▶ [Description of the task]: Exact copy, no pictures: reproduce the lines from the one that holds "The image size is (790, 519)." through the end of the entries.

Segment Start: Materials provided

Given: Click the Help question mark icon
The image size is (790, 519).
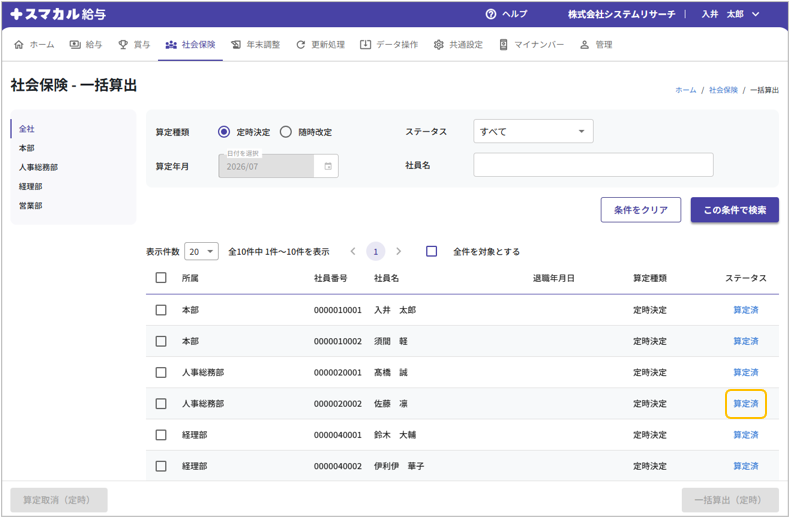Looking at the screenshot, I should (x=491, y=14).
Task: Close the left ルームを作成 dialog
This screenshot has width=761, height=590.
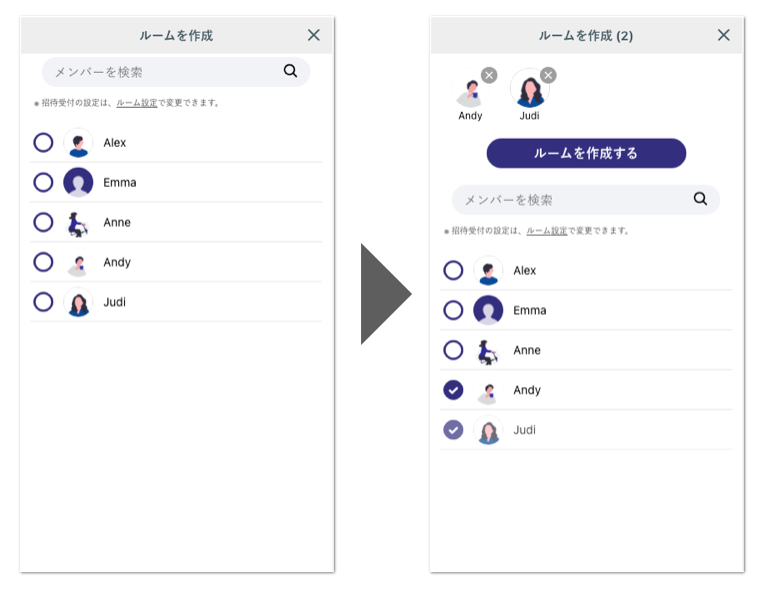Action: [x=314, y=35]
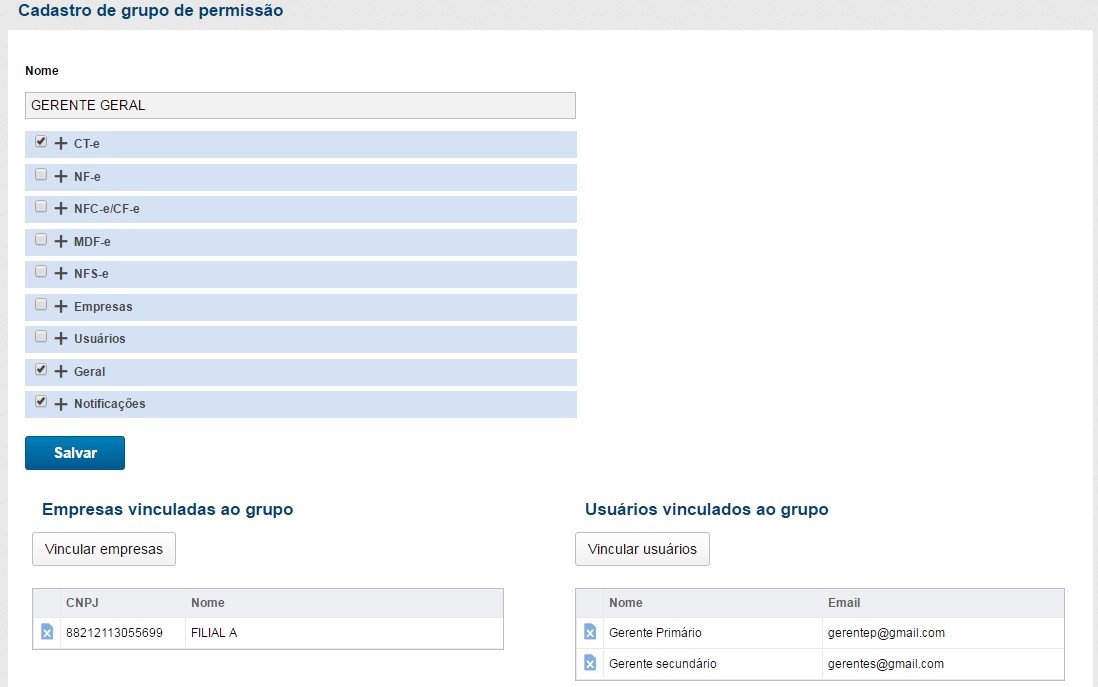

Segment End: Materials provided

▶ [Your response]:
The image size is (790, 519).
Looking at the screenshot, I should (x=491, y=14).
Task: Close the left ルームを作成 dialog
This screenshot has width=761, height=590.
Action: [x=314, y=35]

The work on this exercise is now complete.